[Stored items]
----------------------------------------

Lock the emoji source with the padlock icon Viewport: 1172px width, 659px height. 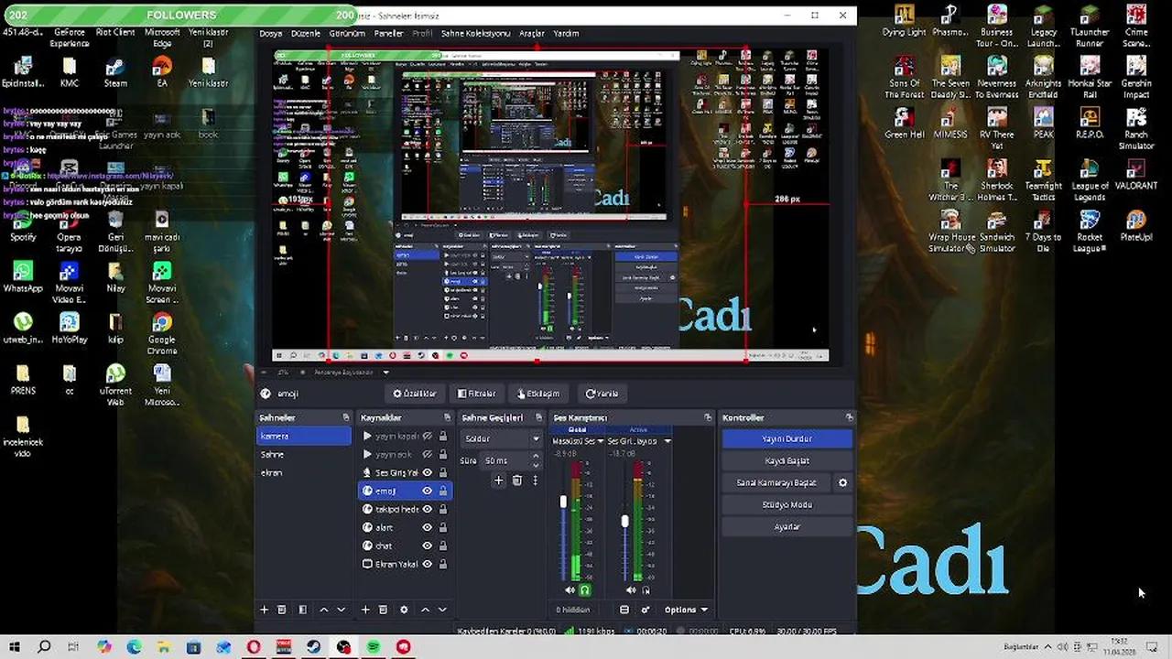[442, 491]
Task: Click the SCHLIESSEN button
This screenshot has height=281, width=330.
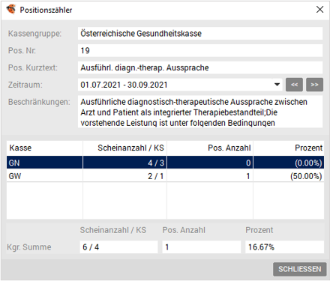Action: (300, 269)
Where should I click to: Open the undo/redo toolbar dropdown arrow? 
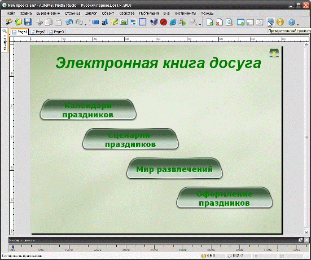(85, 25)
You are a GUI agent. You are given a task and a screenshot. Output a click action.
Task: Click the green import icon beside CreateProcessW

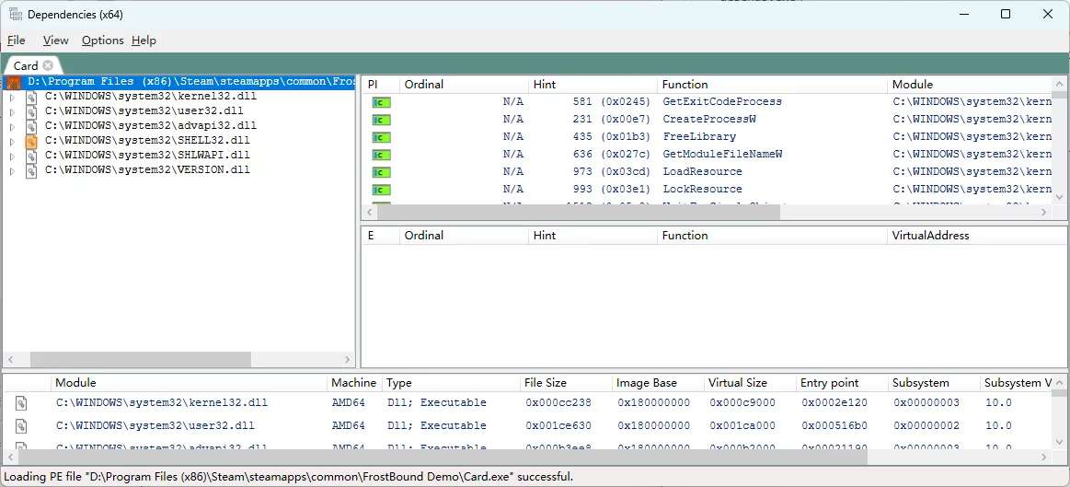(x=381, y=120)
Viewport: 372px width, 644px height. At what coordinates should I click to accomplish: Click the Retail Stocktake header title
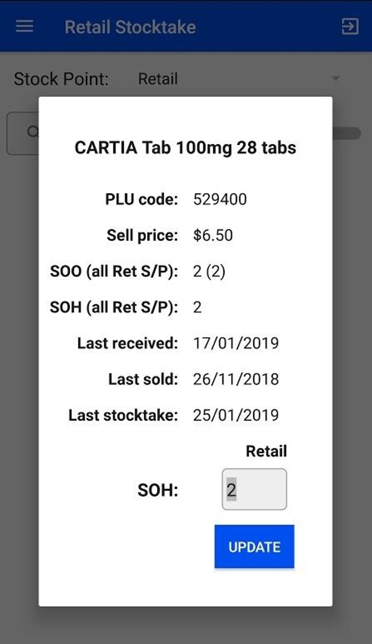click(130, 27)
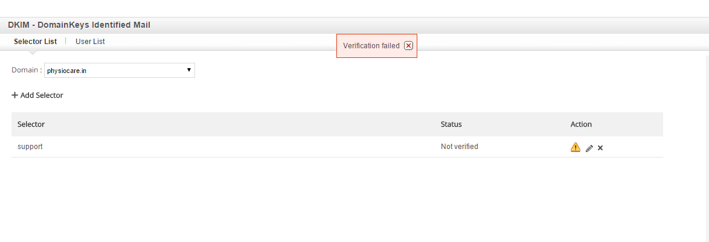Delete the support selector with X icon
The image size is (709, 242).
tap(600, 148)
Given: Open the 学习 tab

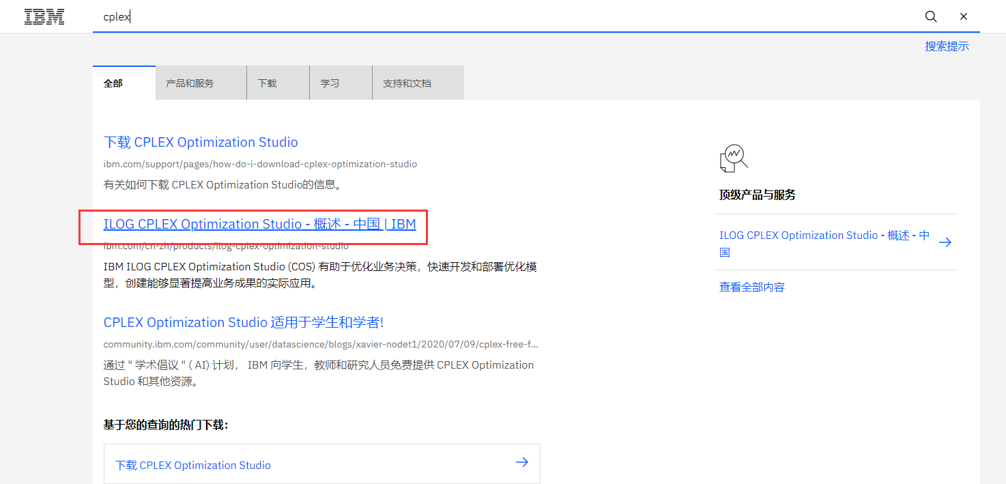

----------------------------------------

ASSIGNMENT: Write out again, exactly, each line from the one with "Viewport: 372px width, 644px" to the end of the entries. No pictures go in.

RESPONSE FOR THIS EXERCISE:
Viewport: 372px width, 644px height. At what coordinates should I click to accomplish: Click the Retail Stocktake header title
click(130, 27)
Delete the support selector with X icon
The image size is (709, 242).
tap(600, 148)
Given: Open the 学习 tab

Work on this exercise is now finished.